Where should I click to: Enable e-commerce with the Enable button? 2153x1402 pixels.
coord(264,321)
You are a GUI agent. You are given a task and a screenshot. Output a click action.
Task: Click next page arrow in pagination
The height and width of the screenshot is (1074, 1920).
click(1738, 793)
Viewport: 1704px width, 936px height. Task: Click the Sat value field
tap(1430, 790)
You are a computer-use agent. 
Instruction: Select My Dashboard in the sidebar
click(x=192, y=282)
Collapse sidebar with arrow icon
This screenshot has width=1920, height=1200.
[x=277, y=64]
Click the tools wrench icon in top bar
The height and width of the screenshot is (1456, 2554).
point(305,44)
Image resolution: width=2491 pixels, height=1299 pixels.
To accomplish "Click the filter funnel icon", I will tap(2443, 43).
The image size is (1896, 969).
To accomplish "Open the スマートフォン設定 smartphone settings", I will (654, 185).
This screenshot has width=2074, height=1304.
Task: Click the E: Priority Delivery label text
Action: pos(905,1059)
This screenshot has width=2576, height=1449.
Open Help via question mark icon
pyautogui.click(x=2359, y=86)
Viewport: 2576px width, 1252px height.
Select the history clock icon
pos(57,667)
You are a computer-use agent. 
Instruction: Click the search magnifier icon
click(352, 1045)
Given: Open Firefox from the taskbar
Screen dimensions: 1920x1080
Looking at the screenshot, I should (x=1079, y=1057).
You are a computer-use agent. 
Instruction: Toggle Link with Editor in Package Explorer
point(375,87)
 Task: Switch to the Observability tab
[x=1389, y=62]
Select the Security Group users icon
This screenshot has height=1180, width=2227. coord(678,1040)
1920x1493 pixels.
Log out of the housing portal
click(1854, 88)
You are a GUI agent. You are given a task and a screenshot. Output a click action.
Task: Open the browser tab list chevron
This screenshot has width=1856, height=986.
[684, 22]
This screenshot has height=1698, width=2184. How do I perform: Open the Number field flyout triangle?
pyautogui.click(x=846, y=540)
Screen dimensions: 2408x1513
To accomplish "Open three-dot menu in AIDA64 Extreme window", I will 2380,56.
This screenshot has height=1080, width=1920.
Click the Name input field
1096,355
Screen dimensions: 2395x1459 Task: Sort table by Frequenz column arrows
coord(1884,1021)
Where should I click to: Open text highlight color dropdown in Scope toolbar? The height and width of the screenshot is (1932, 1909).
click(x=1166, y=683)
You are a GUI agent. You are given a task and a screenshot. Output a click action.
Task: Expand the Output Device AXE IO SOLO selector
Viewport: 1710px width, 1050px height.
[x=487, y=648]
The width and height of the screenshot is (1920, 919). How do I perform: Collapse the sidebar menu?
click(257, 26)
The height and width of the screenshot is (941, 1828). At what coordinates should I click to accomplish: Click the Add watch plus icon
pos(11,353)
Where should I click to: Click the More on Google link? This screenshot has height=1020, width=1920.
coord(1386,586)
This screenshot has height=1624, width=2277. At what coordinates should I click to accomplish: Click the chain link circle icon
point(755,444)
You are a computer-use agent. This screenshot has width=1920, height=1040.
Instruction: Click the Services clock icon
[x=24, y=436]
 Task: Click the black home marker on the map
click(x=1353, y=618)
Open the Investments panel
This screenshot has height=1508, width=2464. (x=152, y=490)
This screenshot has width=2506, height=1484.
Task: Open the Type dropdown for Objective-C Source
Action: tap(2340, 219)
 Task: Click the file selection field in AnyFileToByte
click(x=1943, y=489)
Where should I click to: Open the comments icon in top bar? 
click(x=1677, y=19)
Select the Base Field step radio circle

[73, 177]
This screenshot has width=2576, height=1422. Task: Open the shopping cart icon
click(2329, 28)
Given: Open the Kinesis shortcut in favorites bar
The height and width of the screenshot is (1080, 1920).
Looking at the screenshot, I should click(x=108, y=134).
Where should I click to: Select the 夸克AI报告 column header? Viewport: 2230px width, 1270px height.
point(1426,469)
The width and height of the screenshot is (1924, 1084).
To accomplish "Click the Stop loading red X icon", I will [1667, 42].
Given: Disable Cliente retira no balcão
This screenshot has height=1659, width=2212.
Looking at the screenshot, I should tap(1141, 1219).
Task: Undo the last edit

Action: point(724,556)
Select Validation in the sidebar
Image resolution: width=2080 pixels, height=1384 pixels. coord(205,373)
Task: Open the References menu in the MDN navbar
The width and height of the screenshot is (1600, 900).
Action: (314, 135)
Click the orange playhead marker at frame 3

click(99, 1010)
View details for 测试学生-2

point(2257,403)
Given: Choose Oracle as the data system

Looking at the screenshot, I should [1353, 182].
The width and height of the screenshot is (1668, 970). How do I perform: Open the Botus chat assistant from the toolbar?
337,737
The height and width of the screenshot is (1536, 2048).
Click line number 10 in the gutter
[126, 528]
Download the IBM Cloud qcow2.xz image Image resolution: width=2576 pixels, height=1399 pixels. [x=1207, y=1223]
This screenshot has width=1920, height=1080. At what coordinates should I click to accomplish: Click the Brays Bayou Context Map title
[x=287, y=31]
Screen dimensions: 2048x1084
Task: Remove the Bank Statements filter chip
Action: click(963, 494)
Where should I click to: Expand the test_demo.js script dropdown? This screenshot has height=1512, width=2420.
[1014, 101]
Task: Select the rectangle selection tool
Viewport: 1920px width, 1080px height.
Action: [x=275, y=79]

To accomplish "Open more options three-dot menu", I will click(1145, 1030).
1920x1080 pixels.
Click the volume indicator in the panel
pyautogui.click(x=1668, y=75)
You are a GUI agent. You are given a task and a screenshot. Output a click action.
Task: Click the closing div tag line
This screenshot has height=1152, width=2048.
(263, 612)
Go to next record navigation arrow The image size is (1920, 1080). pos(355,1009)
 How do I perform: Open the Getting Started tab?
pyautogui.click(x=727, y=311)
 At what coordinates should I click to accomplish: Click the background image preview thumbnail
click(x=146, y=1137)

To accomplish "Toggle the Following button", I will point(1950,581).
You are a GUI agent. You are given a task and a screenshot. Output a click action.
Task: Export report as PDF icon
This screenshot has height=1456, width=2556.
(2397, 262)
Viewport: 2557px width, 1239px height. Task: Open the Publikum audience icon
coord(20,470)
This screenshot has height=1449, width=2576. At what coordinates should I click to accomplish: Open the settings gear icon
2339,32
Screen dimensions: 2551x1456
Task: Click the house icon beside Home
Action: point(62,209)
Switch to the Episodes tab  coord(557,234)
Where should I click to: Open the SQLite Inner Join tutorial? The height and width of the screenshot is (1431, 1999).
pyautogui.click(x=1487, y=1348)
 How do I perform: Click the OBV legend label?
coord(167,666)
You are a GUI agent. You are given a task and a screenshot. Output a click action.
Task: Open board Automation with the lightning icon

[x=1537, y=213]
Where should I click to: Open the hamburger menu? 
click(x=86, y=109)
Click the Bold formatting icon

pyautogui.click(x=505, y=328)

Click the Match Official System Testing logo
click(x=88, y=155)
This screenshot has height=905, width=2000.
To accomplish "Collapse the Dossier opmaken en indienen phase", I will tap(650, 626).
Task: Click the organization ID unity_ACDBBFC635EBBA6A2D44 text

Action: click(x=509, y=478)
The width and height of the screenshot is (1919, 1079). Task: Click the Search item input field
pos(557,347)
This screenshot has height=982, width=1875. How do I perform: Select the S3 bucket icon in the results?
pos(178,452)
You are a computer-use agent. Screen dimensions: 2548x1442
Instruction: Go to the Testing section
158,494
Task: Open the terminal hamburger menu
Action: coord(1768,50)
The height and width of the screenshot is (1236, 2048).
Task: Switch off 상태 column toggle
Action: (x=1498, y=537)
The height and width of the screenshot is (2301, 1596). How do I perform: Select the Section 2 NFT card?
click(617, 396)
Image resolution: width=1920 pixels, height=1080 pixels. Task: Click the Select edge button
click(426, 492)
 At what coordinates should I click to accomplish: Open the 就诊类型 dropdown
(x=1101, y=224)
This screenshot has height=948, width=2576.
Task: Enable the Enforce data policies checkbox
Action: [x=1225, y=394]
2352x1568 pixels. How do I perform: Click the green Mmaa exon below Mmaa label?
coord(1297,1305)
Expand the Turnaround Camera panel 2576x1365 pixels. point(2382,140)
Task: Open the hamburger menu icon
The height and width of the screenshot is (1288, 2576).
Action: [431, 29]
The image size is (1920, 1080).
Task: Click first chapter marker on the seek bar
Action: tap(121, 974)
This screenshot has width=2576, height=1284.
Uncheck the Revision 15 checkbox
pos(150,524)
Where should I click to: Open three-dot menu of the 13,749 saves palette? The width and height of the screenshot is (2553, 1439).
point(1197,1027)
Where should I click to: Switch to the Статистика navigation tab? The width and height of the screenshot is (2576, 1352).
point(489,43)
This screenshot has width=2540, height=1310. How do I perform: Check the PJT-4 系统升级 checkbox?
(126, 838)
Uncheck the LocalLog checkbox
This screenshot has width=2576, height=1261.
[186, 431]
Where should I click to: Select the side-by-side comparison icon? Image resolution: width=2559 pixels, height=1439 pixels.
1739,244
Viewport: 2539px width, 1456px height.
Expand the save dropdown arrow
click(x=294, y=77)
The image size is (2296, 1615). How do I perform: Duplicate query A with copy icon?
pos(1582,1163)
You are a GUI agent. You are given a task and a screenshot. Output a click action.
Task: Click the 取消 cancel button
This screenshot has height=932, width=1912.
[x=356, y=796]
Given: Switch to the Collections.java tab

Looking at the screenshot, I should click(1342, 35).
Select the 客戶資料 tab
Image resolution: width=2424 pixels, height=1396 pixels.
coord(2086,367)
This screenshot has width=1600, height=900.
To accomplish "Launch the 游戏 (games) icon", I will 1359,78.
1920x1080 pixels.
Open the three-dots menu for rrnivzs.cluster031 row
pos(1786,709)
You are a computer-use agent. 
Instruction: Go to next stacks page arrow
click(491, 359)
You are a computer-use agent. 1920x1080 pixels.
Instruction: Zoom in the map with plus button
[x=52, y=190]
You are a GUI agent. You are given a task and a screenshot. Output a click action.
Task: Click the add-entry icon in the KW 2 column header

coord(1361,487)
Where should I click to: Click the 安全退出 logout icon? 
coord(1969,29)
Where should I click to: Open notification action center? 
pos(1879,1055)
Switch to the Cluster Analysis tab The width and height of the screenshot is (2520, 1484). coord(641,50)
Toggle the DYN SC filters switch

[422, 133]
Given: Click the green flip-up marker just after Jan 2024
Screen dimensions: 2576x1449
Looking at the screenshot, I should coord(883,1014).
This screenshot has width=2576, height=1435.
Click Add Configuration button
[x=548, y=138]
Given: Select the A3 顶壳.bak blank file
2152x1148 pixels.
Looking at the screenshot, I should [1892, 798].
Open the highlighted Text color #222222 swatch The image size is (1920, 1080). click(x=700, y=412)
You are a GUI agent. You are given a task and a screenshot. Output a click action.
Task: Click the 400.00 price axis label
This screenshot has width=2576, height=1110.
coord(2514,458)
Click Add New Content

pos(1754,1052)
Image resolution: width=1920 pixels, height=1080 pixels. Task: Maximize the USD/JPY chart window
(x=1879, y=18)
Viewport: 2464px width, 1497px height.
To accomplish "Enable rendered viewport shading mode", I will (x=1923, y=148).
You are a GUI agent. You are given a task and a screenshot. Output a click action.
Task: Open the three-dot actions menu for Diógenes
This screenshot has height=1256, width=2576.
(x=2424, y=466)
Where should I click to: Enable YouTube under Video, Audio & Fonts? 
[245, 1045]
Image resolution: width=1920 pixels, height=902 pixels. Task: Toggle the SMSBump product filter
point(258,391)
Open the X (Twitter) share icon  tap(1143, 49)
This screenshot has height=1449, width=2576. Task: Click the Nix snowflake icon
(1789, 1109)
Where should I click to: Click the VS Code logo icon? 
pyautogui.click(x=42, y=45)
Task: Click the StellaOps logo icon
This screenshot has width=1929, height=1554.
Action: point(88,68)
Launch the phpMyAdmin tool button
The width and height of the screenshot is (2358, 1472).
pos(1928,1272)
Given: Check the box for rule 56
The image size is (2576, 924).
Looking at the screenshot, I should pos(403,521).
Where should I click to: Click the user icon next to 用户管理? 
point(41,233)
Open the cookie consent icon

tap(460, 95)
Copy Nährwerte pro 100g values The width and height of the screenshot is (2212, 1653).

============================================================

Exercise goal: Send back an exact copy of only the lines from the line with "Instruction: Zoom in the map with plus button" up to and including the line with "Given: Select the A3 顶壳.bak blank file" in the data above.

Exercise answer:
Instruction: Zoom in the map with plus button
[x=52, y=190]
You are a GUI agent. You are given a task and a screenshot. Output a click action.
Task: Click the add-entry icon in the KW 2 column header

coord(1361,487)
Where should I click to: Click the 安全退出 logout icon? 
coord(1969,29)
Where should I click to: Open notification action center? 
pos(1879,1055)
Switch to the Cluster Analysis tab The width and height of the screenshot is (2520, 1484). coord(641,50)
Toggle the DYN SC filters switch

[422, 133]
Given: Click the green flip-up marker just after Jan 2024
Screen dimensions: 2576x1449
Looking at the screenshot, I should coord(883,1014).
This screenshot has width=2576, height=1435.
Click Add Configuration button
[x=548, y=138]
Given: Select the A3 顶壳.bak blank file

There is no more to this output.